▶ Data excerpts:
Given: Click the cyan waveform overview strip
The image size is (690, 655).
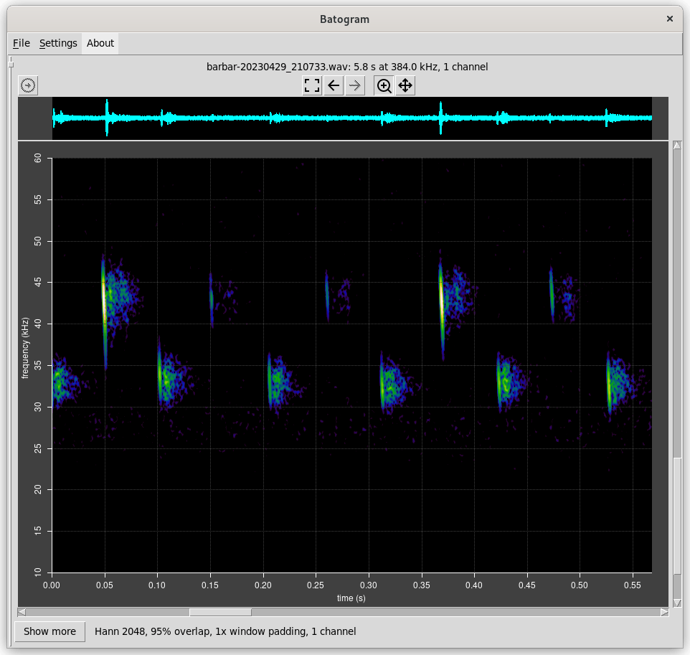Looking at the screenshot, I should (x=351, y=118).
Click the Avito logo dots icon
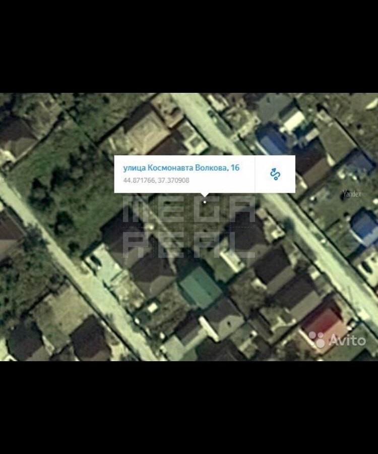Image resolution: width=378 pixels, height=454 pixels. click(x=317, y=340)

▶ What you are asked to do:
Copy the listing verbatim, omitting images.

▶ Solution to this problem:
Given: Click the cyan waveform overview strip
The image size is (690, 655).
Looking at the screenshot, I should (x=351, y=118).
Click the Avito logo dots icon
Image resolution: width=378 pixels, height=454 pixels. click(x=317, y=340)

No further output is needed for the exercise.